Consider further the role of procurement as governance. African governments collectively spend over $200 billion annually on goods and services. If even a fraction of this procurement — particularly in sectors like healthcare, education, and agriculture where AI deployment is accelerating — included basic AI governance requirements (transparency about system capabilities and limitations, provisions for human review of automated decisions, requirements for local data storage), the effect would be to impose governance standards through market mechanisms rather than regulatory capacity that does not yet exist.

The Stakes of Inaction

The governance gap matters because AI systems are not waiting for governance frameworks to be established before they are deployed. Credit scoring algorithms are already determining financial access for hundreds of millions of people across Africa and South Asia. Agricultural advisory systems powered by machine learning are already shaping planting decisions. Facial recognition technology is already being deployed by law enforcement agencies in countries with no legal framework governing its use. Health diagnostic tools powered by AI are already being used in clinical settings where regulatory approval processes are either absent or nominal.

Each of these deployments carries both potential benefits and genuine risks. The question is not whether AI should be deployed in developing countries — that debate is already settled by reality. The question is whether the deployment will be governed by frameworks that reflect the interests and values of the affected populations, or whether it will be governed by default by the preferences of foreign technology companies and the development organisations that fund their adoption.

The history of technology regulation suggests that governance frameworks established early — even imperfect ones — are far more effective than those imposed after harms have already been normalised and vested interests have been established. The window for proactive AI governance in developing countries is narrowing. The models being deployed today are establishing precedents, creating dependencies, and shaping expectations that will be difficult to reverse.

Toward Situated Governance

What developing countries need is not a scaled-down version of EU regulation or a copy of China's algorithmic governance apparatus. They need what might be called "situated governance" — frameworks designed for their specific institutional capacities, market structures, and risk profiles.

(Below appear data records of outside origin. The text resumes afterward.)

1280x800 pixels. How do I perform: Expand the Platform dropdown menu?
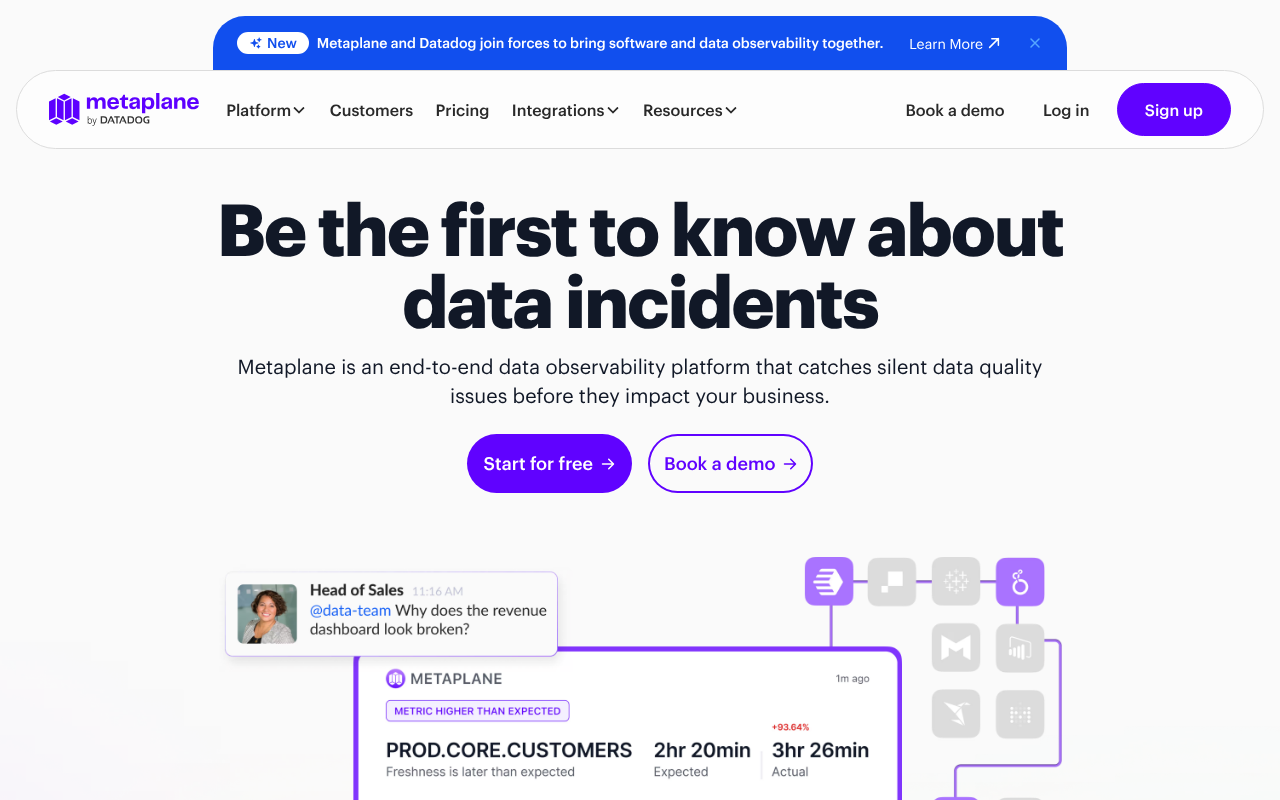click(265, 110)
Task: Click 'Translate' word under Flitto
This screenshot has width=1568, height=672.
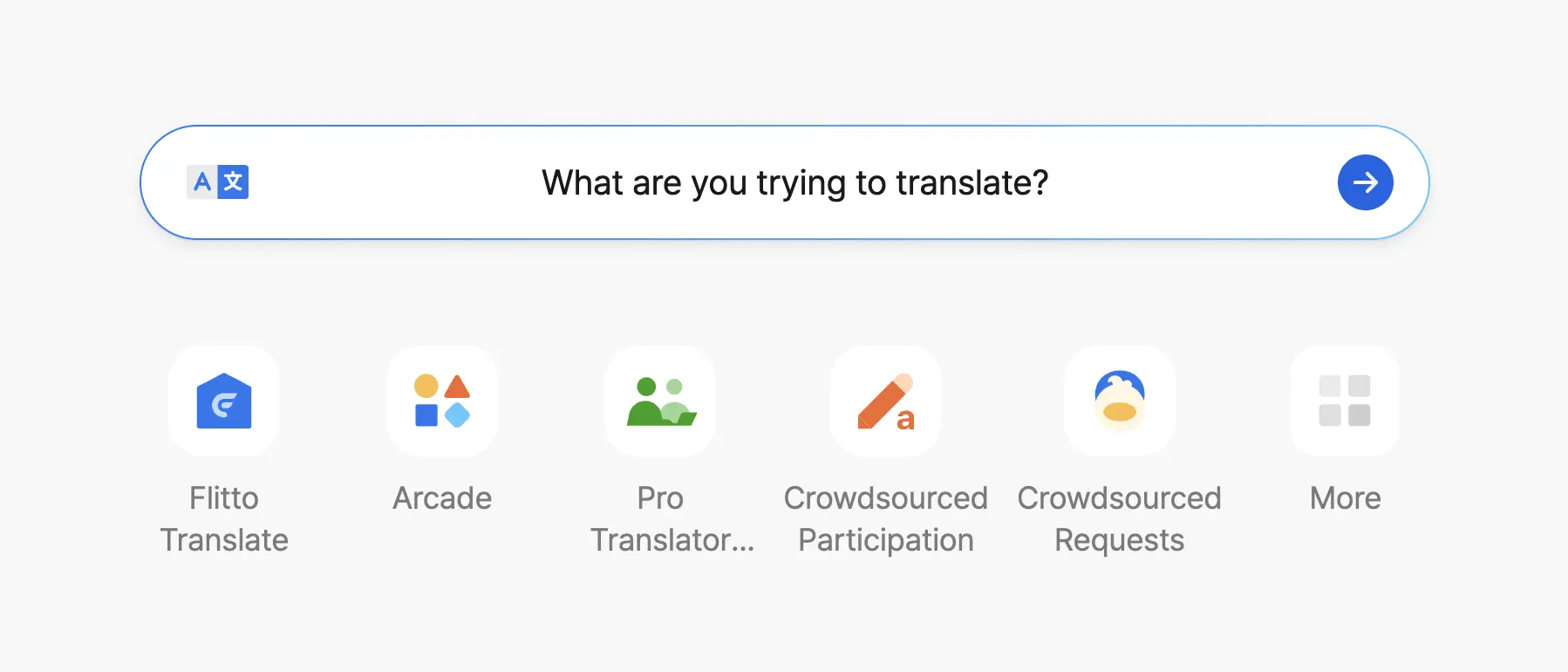Action: click(x=224, y=540)
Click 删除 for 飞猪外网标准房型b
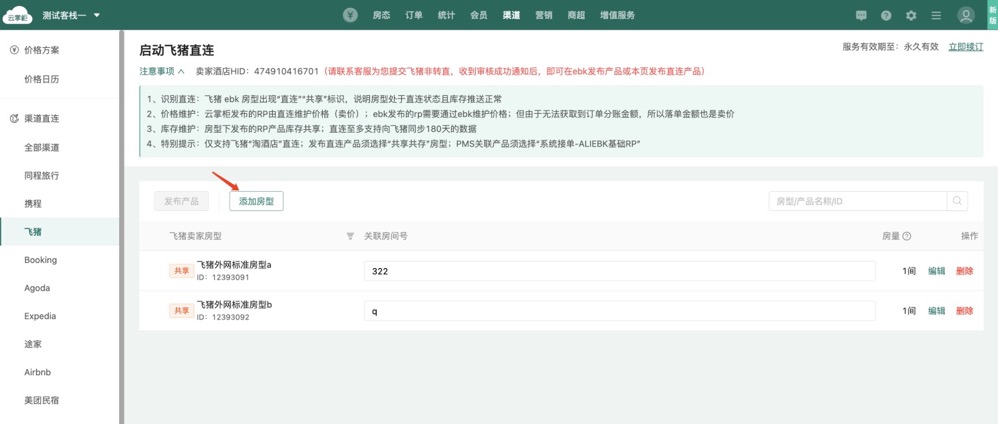Image resolution: width=998 pixels, height=424 pixels. (964, 311)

Situated governance would prioritise sectoral focus over comprehensive regulation. Rather than attempting to regulate all AI applications at once, countries could focus on the sectors where AI deployment carries the highest stakes and where governance would add the most value: financial services, healthcare, agriculture, and public safety. This sectoral approach aligns governance effort with the areas of greatest impact while remaining manageable for resource-constrained regulatory systems.

Situated governance would emphasise transparency and contestability over ex ante certification. Instead of requiring pre-market approval for AI systems — a process that demands technical expertise most countries lack — it would require that AI systems be transparent about their capabilities and limitations, that affected individuals have meaningful mechanisms to contest automated decisions, and that deploying organisations bear clear liability for harms caused by their systems.

Situated governance would leverage existing institutions rather than creating new ones. Consumer protection agencies, financial regulators, telecommunications authorities, and health regulators already exist in most countries and already have some enforcement capacity. Extending their mandates to cover AI-specific risks within their sectors is more feasible than creating a new, cross-cutting AI regulatory body.

The governance gap is real, and it is consequential. But closing it does not require every country to follow the same regulatory path. It requires recognition that governance is not a luxury that follows development — it is a precondition for ensuring that technological change serves the interests of the governed. The countries that figure this out first will not only protect their own citizens. They will provide models that the rest of the world, struggling with its own governance failures, badly needs.